* **Problem statement**
Print the lines that run from the line with "Plan du site (491, 812)" to the line with "Política de privacidade (96, 2496)", keeping both end lines, exactly as they appear in the entries below, and nothing else.

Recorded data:
::::::::

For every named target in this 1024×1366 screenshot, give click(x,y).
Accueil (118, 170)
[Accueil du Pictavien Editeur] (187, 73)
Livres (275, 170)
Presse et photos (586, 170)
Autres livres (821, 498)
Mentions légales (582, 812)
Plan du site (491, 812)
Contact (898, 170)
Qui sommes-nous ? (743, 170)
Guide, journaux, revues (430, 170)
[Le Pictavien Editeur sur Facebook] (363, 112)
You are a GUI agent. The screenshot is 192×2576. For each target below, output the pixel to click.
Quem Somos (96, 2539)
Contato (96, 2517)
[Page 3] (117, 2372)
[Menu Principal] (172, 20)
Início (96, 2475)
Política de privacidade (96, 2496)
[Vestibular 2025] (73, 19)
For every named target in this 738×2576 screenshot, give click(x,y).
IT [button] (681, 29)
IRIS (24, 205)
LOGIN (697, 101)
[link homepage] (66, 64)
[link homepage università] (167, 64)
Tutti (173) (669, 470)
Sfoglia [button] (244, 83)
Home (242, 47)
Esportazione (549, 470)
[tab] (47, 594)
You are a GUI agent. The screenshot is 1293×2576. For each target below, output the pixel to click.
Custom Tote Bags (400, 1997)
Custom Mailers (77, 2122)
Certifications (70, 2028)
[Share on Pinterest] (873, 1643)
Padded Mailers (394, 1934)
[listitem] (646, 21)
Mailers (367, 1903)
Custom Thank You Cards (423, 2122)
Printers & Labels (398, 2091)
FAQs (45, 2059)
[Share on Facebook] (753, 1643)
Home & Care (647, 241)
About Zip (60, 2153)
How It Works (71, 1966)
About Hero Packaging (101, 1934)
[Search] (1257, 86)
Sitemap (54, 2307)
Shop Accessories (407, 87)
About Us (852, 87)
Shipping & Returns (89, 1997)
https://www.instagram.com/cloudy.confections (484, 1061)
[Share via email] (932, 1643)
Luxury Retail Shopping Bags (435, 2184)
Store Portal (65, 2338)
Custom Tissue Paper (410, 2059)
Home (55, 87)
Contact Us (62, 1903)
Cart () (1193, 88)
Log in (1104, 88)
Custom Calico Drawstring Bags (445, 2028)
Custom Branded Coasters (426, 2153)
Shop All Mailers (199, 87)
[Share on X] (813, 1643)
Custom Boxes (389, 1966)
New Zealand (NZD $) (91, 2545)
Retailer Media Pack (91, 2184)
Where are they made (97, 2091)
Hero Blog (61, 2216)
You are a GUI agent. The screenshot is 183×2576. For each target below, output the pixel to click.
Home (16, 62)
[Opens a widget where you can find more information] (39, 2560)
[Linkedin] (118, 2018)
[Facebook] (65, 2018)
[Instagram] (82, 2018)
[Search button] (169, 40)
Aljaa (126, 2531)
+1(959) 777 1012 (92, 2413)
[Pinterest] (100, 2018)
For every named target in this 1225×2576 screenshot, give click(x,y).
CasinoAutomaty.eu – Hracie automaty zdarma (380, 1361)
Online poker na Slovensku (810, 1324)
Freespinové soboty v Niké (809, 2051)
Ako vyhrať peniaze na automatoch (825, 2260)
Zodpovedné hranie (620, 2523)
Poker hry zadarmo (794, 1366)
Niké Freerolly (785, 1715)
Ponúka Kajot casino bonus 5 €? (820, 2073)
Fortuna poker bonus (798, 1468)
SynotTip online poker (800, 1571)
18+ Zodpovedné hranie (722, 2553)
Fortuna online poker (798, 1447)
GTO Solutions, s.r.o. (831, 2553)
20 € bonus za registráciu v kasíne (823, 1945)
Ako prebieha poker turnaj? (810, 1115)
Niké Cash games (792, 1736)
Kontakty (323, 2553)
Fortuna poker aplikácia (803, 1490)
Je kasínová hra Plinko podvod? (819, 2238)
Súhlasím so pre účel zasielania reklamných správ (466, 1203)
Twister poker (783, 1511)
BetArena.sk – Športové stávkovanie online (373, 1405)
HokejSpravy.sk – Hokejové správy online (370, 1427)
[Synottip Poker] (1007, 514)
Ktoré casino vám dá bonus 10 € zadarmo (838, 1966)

::::::::

* **Solution to this problem**
Plan du site (491, 812)
Contact (898, 170)
Qui sommes-nous ? (743, 170)
Guide, journaux, revues (430, 170)
[Le Pictavien Editeur sur Facebook] (363, 112)
You are a GUI agent. The screenshot is 192×2576. For each target below, output the pixel to click.
Quem Somos (96, 2539)
Contato (96, 2517)
[Page 3] (117, 2372)
[Menu Principal] (172, 20)
Início (96, 2475)
Política de privacidade (96, 2496)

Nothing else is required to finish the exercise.